By the end of the first quarter, the S&P 500 Index was down 5% from the start of the year, with nine of its 11 sectors posting losses, and the only “green” on screens from Energy and Utilities.
Utilities have historically been a defensive investment option in troubled times, which has certainly held true this year. It is important however, for investors to understand both the factors contributing to the sector’s outperformance in the current market environment, as well as the companies with higher growth potential.
Regulated utilities can offer predictable earnings and income
The demand for power is not closely linked to the economic cycle, and as a result, utility companies offer the potential for more predictable earnings growth and dividends even in times of economic trouble. In addition, utility rates are regulated, and during periods of high inflation are typically able to pass on higher costs to consumers. Regulated utilities can also recoup capital expenditures on new infrastructure projects through an increase in their rate base—providing a pathway to growth in revenue and earnings.
We estimate the sector’s earnings should rise 6-7% annually, with a dividend payout of 3%. But not all utilities are the same. We look for companies with a growing service territory, operating in sympathetic regulatory jurisdictions, and with higher potential earnings growth, while trading at reasonable valuations.
CenterPoint Energy (CNP) is our top stock pick in the group. The Texas-based utility is benefitting from the relocation trends in America. The company gets 55% of its revenue from Houston Electric, serving a population that has been growing for the past few years, in contrast to cities such as Los Angeles and New York which has seen outwards migration.

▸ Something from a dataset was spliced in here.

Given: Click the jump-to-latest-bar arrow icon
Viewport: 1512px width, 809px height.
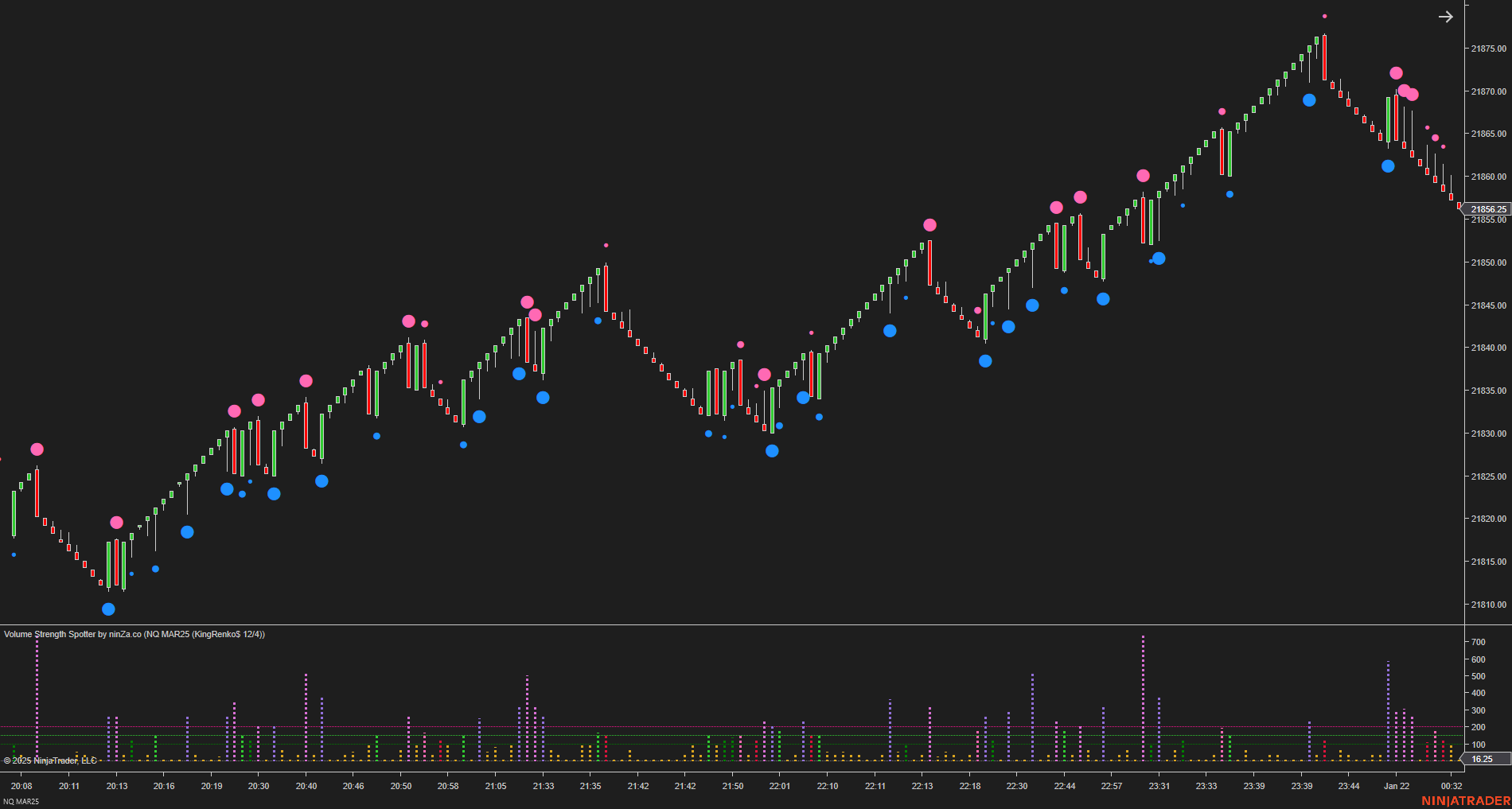Looking at the screenshot, I should click(x=1446, y=16).
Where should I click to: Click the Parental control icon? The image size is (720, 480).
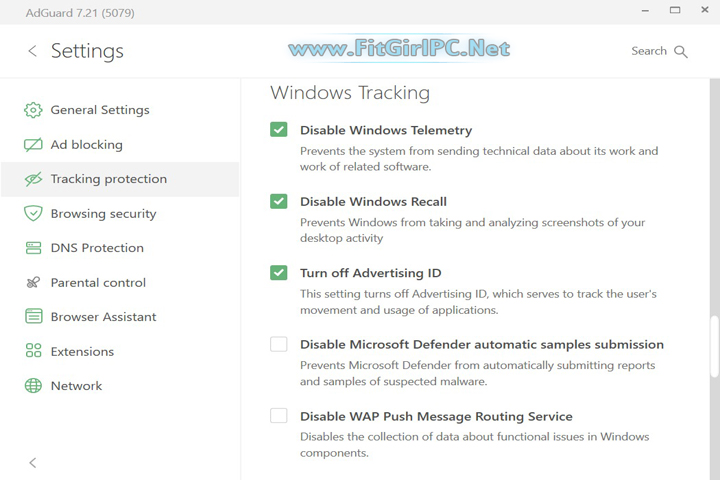pyautogui.click(x=33, y=283)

Houston’s population growth is driving demand and creating opportunities for more capital investment, which, in turn, increases the rate base and can lead to higher revenue and earnings growth. CNP recently converted to a fully-regulated utility and applied for its distribution cost recovery factor (DCRF), a special interim rate adjustment allowed in Texas which does what. CNP’s 8% earnings per share compound annual growth rate (EPS CAGR) is among the fastest growers, yet valuation is reasonable, with shares trading at a 3% premium versus its peers.
LNG stocks could benefit from the insecurity in energy markets
The conflict in Ukraine is disrupting global energy markets as countries reevaluate reliance on Russian oil and natural gas. There is renewed emphasis on energy security, and increased urgency for countries to accelerate their transition to cleaner energy.
Certain companies involved in natural gas are poised to benefit from these trends, and from today’s higher prices. One such company worth highlighting is Sempra Energy (SRE), which operates public energy utilities in California and Texas and also builds energy infrastructure, including liquefied natural gas (LNG) exporting facilities. The company is developing LNG facilities on the Pacific coast of Mexico and on the Gulf coast.
While it takes many years for a new LNG export facility to come online, Europe’s reconsideration of its energy security and the current high prices for LNG should make it easier for Sempra to complete new projects. For example, we believe the current dynamics in the market make it more likely that the Port Arthur project – comprised of two natural gas liquefaction trains capable of producing, under optimal conditions, up to approximately 13.5 metric tons per annum in the aggregate – can secure long-term LNG contracts that help the project move forward.
Interest rates not (yet) impacting the sector
While rising interest rates create headwinds for utility stocks, we have not yet seen that dynamic despite the strong move upward in rates. Investors are more focused on the risk of recession and inflation, and utilities are attracting interest from atypical investors looking for a safe haven.
This demand, combined with longer-term trends driving earnings growth for well-positioned utilities companies, should continue providing tailwinds for the sector.